• [Work order]: Nothing but the line holding "Task: Click the Refresh icon in File menu" and the lines after it, through the end of the records, should be set down, each exactly as it is.

(Records contained in a dataset)
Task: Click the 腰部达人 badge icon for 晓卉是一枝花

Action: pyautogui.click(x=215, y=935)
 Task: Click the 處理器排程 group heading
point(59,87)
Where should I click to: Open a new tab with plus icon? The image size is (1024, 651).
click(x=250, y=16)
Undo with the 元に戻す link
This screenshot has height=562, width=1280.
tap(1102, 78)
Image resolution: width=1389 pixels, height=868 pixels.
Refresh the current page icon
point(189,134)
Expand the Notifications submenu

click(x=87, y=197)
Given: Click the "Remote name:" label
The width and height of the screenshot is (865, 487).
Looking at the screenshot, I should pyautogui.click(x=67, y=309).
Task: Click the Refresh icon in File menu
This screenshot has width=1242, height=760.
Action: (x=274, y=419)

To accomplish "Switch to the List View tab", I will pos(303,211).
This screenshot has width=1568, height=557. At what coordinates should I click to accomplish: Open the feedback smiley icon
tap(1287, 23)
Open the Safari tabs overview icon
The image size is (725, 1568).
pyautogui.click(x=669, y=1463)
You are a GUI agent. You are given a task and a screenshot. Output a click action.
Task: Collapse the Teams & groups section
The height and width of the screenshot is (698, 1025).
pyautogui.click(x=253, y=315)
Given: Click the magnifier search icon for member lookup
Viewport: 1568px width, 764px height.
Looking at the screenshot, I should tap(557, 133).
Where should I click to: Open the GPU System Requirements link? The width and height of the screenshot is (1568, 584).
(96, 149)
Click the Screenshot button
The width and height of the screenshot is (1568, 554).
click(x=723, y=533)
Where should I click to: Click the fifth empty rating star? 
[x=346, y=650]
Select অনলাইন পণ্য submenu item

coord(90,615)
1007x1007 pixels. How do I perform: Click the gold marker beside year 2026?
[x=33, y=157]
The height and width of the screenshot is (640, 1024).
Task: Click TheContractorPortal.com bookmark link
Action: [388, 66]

• [Worked solution]:
Task: Click the Refresh icon in File menu
This screenshot has width=1242, height=760.
Action: (x=274, y=419)

To accomplish "Switch to the List View tab", I will pos(303,211).
This screenshot has width=1568, height=557. At what coordinates should I click to accomplish: Open the feedback smiley icon
tap(1287, 23)
Open the Safari tabs overview icon
The image size is (725, 1568).
pyautogui.click(x=669, y=1463)
You are a GUI agent. You are given a task and a screenshot. Output a click action.
Task: Collapse the Teams & groups section
The height and width of the screenshot is (698, 1025).
pyautogui.click(x=253, y=315)
Given: Click the magnifier search icon for member lookup
Viewport: 1568px width, 764px height.
Looking at the screenshot, I should tap(557, 133).
Where should I click to: Open the GPU System Requirements link? The width and height of the screenshot is (1568, 584).
(96, 149)
Click the Screenshot button
The width and height of the screenshot is (1568, 554).
click(x=723, y=533)
Where should I click to: Click the fifth empty rating star? 
[x=346, y=650]
Select অনলাইন পণ্য submenu item

coord(90,615)
1007x1007 pixels. How do I perform: Click the gold marker beside year 2026?
[x=33, y=157]
The height and width of the screenshot is (640, 1024).
Task: Click TheContractorPortal.com bookmark link
Action: [388, 66]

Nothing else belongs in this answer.